One thing that’s worth point out is that buffers are not swapped after finishing a compositing cycle, they are swapped at the start of the next compositing cycle, in other words, at the next vblank

KWin assumes that glXSwapBuffers() and eglSwapBuffers() will always block until the next vblank. By delaying the buffer swap, we have more time to process input events, do some window manager things, etc. But, this assumption is outdated, nowadays, it’s rare to see a GLX or an EGL implementation where a buffer swap operation blocks when rendering double buffered.

In case the buffer swap operation doesn’t block, which is typically the case with Mesa drivers, glXSwapBuffers() or eglSwapBuffers() will be called at the end of a compositing cycle. There is a catch though. Compositing won’t be synchronized to vblanks.

Since compositing is not synchronized with vblanks anymore, you may notice that animations in some application don’t look butter smooth as they should. This issue can be easily verified using the black frame insertion test [1].

Another problem with our compositing scheduling algorithm is latency. Ideally, if you press a key, the corresponding symbol should show up on the screen as soon as possible. In practice, things are slightly different

With the current compositing timing, if you press a key on the keyboard, it may take up to two frame before the corresponding symbol shows up on the screen. Same thing with videos, the audio might be playing two frames ahead of what is on the screen.

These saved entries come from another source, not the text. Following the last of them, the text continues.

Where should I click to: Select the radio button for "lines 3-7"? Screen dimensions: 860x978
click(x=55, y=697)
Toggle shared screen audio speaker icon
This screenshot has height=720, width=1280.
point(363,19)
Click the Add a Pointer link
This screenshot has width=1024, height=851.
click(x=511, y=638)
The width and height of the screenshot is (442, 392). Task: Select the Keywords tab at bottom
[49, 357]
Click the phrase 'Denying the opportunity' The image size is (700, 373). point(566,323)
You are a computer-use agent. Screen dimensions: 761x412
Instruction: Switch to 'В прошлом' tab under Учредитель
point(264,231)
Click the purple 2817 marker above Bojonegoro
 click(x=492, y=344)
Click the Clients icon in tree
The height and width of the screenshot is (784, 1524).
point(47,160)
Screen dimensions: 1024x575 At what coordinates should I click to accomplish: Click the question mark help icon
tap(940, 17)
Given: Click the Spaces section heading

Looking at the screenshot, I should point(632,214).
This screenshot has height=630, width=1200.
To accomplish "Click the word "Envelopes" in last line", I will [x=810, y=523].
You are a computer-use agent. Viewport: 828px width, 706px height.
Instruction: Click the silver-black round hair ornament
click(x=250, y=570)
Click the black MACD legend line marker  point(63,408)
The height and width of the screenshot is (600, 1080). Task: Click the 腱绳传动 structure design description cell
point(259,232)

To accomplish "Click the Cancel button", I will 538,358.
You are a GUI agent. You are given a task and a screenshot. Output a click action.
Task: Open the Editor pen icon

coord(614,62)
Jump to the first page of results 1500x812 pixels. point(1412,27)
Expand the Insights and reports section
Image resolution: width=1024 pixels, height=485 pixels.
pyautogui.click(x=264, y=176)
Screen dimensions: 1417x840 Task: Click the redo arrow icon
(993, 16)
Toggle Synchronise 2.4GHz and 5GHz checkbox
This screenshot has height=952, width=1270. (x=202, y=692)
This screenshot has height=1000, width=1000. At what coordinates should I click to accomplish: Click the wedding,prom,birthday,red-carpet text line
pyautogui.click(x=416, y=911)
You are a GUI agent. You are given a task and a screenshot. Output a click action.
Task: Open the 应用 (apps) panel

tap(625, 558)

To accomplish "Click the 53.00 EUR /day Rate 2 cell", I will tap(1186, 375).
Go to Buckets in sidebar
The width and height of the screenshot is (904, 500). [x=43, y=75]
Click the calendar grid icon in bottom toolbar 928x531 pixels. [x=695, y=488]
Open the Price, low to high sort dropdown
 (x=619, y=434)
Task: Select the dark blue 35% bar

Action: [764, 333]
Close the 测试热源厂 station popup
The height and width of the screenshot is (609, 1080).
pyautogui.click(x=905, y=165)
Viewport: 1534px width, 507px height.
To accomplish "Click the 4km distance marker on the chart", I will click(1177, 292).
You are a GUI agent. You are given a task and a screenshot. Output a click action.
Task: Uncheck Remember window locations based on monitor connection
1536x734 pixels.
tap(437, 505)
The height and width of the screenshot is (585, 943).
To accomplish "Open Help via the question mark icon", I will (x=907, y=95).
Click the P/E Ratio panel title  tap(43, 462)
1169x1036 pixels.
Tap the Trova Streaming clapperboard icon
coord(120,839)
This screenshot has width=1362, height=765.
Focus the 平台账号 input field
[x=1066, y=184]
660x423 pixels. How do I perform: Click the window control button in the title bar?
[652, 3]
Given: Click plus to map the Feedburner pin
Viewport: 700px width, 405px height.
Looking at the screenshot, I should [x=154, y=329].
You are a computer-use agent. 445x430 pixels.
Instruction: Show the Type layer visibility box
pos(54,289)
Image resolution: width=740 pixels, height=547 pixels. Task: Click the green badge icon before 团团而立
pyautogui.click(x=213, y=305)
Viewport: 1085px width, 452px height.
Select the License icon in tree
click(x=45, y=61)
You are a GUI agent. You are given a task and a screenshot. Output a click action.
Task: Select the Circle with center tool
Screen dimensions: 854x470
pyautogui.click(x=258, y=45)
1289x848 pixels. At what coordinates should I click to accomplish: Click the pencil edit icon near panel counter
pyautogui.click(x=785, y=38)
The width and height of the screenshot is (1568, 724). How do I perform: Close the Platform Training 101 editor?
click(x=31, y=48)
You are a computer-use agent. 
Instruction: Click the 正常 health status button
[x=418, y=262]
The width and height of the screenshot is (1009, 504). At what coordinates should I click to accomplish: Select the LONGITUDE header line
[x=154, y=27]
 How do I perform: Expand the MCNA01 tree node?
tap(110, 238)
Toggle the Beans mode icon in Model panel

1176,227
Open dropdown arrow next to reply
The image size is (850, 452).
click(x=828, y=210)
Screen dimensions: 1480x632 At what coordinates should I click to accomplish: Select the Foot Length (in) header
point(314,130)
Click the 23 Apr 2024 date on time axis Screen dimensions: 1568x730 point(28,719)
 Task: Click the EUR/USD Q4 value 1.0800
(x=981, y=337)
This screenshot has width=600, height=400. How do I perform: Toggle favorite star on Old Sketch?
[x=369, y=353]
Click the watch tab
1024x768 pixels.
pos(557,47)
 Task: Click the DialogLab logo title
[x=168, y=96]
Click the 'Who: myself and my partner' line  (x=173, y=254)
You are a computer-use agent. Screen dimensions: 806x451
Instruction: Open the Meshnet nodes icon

Monitors With Different Refresh Rates

Things get trickier if you have several monitors and they have different refresh rates. On X11, compositing is throttled to the lowest common refresh rate, in other words if you have two monitors with a refresh rate of 60Hz and one with a refresh rate of 120Hz, compositing will be performed at a rate of 60Hz. There is probably nothing that we can do about it.

On Wayland, it’s a completely different situation. From the technical point of view, we don’t have anything that prevents compositing being performed separately per screen at different refresh rates. But due to historical reasons, compositing on Wayland is throttled similar to the X11 case.

Future

Our main goals are to unlock true per screen rendering on Wayland and reduce latency caused by compositing (both on X11 and Wayland). Some work [2] has already been started to fix compositing timing and if things go smoothly, you should be able to enjoy improved frame timings in KDE Plasma 5.21.

If we start compositing as close as possible to the next vblank, then applications, such as video players, will be able to get their contents on the screen in the shortest amount of time without inducing any screen tearing.

The main drawback of this approach is that the compositor has to know how much time exactly it will take to render the next frame. In other words, we need a reliable way to predict the future, easy, no problem!

The main idea behind the compositing timing rework is to introduce a new class, called RenderLoop, that notifies the compositor when it’s a good time to start painting the next frame. On X11, there is going to be only one RenderLoop. On Wayland, every output is going to have its own RenderLoop.

As it was mentioned previously, the compositor needs to predict how long it will take to render the next frame. We solve this inconvenient problem by making two guesses:

  • The first guess is based on a desired latency level that comes from a config. If the desired latency level is high, the predicted render time will be longer; on the other hand, if the desired latency level is low, the predicted render time will be shorter;
  • The second guess is based on the duration of previous compositing cycles.

The RenderLoop makes two guesses and the one with the longest render time is used for scheduling compositing for the next frame. By making two estimates rather than one, hopefully, animations will be more or less stable.

There is no “silver bullet” solution for the render time prediction problem, unfortunately. In the end, it all comes down to making a trade-off between latency and stability. The config option lets the user decide what matters the most. It’s worth noting that with the default latency level, the compositor will make a compromise between frame latency and animation stability that should be good enough for most of users.

The introduction of the RenderLoop helper is only half of the battle. At the moment, all compositing is done on the main thread and it can get crowded. For example, if you have several outputs with different refresh rates, some of them will have to wait until it’s their turn to get repainted. This may result in missed vblanks, and thus laggy frames. In order to address this issue, we need to put compositing on different threads. That way, monitors will be repainted independently of each other. There is no concrete milestone for compositing on different threads, but most likely, it’s going to be KDE Plasma 5.22.

Conclusion

Currently, compositing infrastructure in KWin is heavily influenced by the X11 requirements, e.g. there is only one compositing clock, compositing is throttled to the lowest refresh rate, etc. Besides that, incorrect assumptions were made about the behavior of glXSwapBuffers() and eglSwapBuffers(), unfortunately, which result in frame drops and other related issues. With the ongoing Wayland improvements, we hope to fix the aforementioned issues.

Links

[1] https://www.testufo.com/blackframes#count=2&bonusufo=1&equalizer=1&background=000000

[2] https://invent.kde.org/plasma/kwin/-/issues/22